◆ Exercise goal
Every entry that follows should be output again, word for word.

◆ Entries supplied
**********
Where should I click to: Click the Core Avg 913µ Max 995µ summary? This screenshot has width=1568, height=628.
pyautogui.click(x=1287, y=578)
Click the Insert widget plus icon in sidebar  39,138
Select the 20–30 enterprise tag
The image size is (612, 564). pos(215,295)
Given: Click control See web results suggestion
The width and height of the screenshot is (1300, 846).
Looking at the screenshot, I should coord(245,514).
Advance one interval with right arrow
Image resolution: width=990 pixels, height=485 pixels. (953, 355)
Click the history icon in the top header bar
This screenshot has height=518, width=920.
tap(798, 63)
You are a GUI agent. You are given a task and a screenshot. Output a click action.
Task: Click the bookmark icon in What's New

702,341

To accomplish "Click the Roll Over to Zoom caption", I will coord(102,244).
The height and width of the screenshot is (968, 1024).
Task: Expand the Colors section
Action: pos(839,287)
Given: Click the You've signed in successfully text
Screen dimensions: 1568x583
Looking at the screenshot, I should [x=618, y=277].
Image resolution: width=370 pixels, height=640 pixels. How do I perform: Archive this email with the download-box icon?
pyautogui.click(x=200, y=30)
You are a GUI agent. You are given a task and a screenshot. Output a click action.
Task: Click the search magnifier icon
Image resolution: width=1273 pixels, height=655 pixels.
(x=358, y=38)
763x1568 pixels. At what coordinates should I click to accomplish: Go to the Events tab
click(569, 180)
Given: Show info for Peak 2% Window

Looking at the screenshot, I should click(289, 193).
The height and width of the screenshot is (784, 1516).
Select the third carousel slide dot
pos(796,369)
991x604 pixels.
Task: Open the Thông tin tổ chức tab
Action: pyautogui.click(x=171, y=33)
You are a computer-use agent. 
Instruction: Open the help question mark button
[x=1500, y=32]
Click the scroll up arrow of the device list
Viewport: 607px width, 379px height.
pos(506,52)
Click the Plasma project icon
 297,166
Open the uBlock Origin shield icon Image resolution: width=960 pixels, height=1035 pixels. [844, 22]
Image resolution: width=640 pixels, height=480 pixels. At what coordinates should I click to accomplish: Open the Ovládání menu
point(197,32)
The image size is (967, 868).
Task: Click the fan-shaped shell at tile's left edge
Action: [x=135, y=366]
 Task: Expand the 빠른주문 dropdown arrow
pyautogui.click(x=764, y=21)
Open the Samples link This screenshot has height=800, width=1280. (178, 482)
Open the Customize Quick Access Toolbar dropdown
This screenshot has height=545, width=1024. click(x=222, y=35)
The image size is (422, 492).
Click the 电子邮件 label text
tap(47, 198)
**********
◆ Exercise result
Where should I click to: Click the Core Avg 913µ Max 995µ summary? This screenshot has width=1568, height=628.
pyautogui.click(x=1287, y=578)
Click the Insert widget plus icon in sidebar  39,138
Select the 20–30 enterprise tag
The image size is (612, 564). pos(215,295)
Given: Click control See web results suggestion
The width and height of the screenshot is (1300, 846).
Looking at the screenshot, I should coord(245,514).
Advance one interval with right arrow
Image resolution: width=990 pixels, height=485 pixels. (953, 355)
Click the history icon in the top header bar
This screenshot has height=518, width=920.
tap(798, 63)
You are a GUI agent. You are given a task and a screenshot. Output a click action.
Task: Click the bookmark icon in What's New

702,341

To accomplish "Click the Roll Over to Zoom caption", I will coord(102,244).
The height and width of the screenshot is (968, 1024).
Task: Expand the Colors section
Action: pos(839,287)
Given: Click the You've signed in successfully text
Screen dimensions: 1568x583
Looking at the screenshot, I should [x=618, y=277].
Image resolution: width=370 pixels, height=640 pixels. How do I perform: Archive this email with the download-box icon?
pyautogui.click(x=200, y=30)
You are a GUI agent. You are given a task and a screenshot. Output a click action.
Task: Click the search magnifier icon
Image resolution: width=1273 pixels, height=655 pixels.
(x=358, y=38)
763x1568 pixels. At what coordinates should I click to accomplish: Go to the Events tab
click(569, 180)
Given: Show info for Peak 2% Window

Looking at the screenshot, I should click(289, 193).
The height and width of the screenshot is (784, 1516).
Select the third carousel slide dot
pos(796,369)
991x604 pixels.
Task: Open the Thông tin tổ chức tab
Action: pyautogui.click(x=171, y=33)
You are a computer-use agent. 
Instruction: Open the help question mark button
[x=1500, y=32]
Click the scroll up arrow of the device list
Viewport: 607px width, 379px height.
pos(506,52)
Click the Plasma project icon
 297,166
Open the uBlock Origin shield icon Image resolution: width=960 pixels, height=1035 pixels. [844, 22]
Image resolution: width=640 pixels, height=480 pixels. At what coordinates should I click to accomplish: Open the Ovládání menu
point(197,32)
The image size is (967, 868).
Task: Click the fan-shaped shell at tile's left edge
Action: [x=135, y=366]
 Task: Expand the 빠른주문 dropdown arrow
pyautogui.click(x=764, y=21)
Open the Samples link This screenshot has height=800, width=1280. (178, 482)
Open the Customize Quick Access Toolbar dropdown
This screenshot has height=545, width=1024. click(x=222, y=35)
The image size is (422, 492).
Click the 电子邮件 label text
tap(47, 198)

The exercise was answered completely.